--- INPUT FOR THIS TASK ---
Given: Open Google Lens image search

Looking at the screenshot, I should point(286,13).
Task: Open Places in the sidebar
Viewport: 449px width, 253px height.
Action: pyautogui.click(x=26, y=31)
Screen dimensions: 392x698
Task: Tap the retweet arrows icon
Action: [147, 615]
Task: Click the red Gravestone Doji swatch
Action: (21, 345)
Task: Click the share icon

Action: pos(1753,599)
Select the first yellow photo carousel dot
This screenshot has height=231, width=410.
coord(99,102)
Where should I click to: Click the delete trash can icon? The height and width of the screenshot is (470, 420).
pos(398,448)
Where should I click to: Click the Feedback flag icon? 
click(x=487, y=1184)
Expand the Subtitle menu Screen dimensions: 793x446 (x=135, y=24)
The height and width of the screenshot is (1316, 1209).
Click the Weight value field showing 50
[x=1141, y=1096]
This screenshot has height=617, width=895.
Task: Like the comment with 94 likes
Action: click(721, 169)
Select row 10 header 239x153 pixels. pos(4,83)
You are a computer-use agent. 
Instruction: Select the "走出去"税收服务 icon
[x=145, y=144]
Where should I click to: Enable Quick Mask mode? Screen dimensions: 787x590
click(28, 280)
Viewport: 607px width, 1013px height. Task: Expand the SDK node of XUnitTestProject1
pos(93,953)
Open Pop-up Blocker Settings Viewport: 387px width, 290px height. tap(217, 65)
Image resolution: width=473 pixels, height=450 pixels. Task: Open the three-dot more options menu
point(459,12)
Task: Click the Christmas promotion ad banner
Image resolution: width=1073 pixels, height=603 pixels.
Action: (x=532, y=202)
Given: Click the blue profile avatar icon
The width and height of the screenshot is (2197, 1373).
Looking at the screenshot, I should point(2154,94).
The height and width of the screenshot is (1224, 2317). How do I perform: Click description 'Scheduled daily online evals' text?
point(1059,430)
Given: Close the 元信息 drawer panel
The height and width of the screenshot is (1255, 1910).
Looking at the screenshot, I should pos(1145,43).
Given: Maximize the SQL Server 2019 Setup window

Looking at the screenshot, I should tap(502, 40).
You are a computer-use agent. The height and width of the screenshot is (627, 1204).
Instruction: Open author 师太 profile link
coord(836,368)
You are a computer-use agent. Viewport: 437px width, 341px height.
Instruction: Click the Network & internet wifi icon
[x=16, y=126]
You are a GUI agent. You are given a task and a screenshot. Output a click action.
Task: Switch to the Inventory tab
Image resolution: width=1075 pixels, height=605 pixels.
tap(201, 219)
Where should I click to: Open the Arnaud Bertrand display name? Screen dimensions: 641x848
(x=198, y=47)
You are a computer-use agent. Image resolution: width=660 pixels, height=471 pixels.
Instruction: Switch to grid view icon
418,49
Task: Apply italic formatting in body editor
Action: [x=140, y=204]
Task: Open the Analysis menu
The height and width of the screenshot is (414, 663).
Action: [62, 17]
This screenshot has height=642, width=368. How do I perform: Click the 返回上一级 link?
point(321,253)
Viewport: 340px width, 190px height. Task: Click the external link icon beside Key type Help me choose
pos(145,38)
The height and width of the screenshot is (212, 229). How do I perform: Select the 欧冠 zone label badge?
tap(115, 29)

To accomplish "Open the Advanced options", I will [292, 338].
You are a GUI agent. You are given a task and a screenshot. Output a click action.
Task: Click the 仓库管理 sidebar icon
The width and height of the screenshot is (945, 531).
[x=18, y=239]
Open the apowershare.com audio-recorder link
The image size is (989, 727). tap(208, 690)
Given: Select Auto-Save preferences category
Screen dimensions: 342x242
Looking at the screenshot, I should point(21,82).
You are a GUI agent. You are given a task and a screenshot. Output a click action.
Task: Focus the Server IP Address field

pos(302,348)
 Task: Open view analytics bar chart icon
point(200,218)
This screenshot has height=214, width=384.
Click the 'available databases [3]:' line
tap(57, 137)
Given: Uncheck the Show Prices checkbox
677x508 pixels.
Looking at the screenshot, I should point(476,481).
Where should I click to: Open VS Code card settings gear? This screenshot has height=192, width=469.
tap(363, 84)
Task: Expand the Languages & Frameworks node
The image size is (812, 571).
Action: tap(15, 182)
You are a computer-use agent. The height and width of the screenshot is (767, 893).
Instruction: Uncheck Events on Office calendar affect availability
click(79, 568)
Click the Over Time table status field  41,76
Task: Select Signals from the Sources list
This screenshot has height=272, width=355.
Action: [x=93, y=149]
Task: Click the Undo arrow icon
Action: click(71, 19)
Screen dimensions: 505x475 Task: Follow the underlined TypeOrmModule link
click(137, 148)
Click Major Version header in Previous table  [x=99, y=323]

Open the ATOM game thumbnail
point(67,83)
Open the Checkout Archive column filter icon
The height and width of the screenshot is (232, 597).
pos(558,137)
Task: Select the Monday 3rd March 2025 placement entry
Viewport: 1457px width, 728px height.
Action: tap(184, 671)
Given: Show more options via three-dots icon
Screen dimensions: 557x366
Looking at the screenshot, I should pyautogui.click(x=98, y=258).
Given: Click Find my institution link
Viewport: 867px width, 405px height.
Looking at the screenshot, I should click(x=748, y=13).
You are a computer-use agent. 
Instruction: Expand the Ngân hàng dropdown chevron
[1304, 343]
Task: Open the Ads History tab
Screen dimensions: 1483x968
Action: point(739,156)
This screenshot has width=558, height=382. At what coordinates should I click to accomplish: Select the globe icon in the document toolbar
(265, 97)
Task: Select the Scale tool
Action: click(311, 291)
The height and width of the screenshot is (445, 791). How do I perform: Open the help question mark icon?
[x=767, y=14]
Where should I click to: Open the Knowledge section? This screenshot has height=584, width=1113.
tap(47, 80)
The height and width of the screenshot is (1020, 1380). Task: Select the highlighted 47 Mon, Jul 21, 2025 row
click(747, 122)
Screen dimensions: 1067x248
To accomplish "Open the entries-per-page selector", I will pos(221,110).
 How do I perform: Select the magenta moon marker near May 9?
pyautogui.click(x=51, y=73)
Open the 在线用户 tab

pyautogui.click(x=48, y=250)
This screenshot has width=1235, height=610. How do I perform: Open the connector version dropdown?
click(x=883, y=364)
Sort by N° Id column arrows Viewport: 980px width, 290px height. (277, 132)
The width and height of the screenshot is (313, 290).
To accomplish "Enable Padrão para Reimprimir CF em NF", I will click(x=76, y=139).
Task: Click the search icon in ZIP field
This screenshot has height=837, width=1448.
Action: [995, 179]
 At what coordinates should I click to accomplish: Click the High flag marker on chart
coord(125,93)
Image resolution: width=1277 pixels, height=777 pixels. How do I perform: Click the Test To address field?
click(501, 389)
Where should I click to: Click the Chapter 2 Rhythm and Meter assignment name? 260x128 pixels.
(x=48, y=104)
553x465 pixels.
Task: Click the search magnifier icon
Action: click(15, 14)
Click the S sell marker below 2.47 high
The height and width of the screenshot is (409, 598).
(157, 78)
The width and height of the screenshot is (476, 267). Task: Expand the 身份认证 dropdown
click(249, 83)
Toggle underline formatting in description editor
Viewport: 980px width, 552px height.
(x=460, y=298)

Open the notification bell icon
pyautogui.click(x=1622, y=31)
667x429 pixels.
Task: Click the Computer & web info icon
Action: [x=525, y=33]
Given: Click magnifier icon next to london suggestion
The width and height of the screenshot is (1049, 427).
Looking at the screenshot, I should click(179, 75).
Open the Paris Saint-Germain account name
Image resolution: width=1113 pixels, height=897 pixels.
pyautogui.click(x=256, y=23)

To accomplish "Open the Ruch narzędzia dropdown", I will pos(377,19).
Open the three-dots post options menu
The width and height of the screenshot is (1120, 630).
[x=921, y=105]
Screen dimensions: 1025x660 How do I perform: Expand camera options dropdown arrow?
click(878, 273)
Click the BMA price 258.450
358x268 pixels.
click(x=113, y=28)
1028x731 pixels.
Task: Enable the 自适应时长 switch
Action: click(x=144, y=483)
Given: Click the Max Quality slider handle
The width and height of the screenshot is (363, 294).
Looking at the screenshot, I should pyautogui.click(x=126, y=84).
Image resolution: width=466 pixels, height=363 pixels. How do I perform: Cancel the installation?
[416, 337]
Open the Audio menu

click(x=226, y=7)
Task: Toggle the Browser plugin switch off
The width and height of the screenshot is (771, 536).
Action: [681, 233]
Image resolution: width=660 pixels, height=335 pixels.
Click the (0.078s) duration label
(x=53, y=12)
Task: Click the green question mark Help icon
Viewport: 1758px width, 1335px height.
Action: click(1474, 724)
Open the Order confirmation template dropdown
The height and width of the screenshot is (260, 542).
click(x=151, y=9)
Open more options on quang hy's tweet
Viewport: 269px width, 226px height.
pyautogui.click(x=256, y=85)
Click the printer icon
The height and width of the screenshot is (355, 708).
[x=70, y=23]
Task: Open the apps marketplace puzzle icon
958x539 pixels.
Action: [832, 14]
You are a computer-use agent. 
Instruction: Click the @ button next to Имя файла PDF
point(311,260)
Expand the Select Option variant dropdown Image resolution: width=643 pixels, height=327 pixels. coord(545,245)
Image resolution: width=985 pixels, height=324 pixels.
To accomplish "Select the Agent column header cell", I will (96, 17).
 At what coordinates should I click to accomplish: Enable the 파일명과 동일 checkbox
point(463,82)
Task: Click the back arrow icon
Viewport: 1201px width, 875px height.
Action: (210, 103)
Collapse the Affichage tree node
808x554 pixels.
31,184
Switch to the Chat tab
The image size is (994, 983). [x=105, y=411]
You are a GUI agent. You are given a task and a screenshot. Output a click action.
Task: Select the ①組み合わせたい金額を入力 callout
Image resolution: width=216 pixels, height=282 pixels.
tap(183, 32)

--- SET EXERCISE ---
Give the listing above from the line with "Screen dimensions: 505x475" to the line with "I will pos(221,110)." as a numbered list, leaving out blank lines.

--- RESULT FOR THIS TASK ---
1. Screen dimensions: 505x475 Task: Follow the underlined TypeOrmModule link
2. click(137, 148)
3. Click Major Version header in Previous table  [x=99, y=323]
4. Open the ATOM game thumbnail
5. point(67,83)
6. Open the Checkout Archive column filter icon
7. The height and width of the screenshot is (232, 597).
8. pos(558,137)
9. Task: Select the Monday 3rd March 2025 placement entry
10. Viewport: 1457px width, 728px height.
11. Action: tap(184, 671)
12. Given: Show more options via three-dots icon
13. Screen dimensions: 557x366
14. Looking at the screenshot, I should pyautogui.click(x=98, y=258).
15. Given: Click Find my institution link
16. Viewport: 867px width, 405px height.
17. Looking at the screenshot, I should click(x=748, y=13).
18. You are a computer-use agent. 
19. Instruction: Expand the Ngân hàng dropdown chevron
20. [1304, 343]
21. Task: Open the Ads History tab
22. Screen dimensions: 1483x968
23. Action: point(739,156)
24. This screenshot has width=558, height=382. At what coordinates should I click to accomplish: Select the globe icon in the document toolbar
25. (265, 97)
26. Task: Select the Scale tool
27. Action: click(311, 291)
28. The height and width of the screenshot is (445, 791). How do I perform: Open the help question mark icon?
29. [x=767, y=14]
30. Where should I click to: Open the Knowledge section? This screenshot has height=584, width=1113.
31. tap(47, 80)
32. The height and width of the screenshot is (1020, 1380). Task: Select the highlighted 47 Mon, Jul 21, 2025 row
33. click(747, 122)
34. Screen dimensions: 1067x248
35. To accomplish "Open the entries-per-page selector", I will pos(221,110).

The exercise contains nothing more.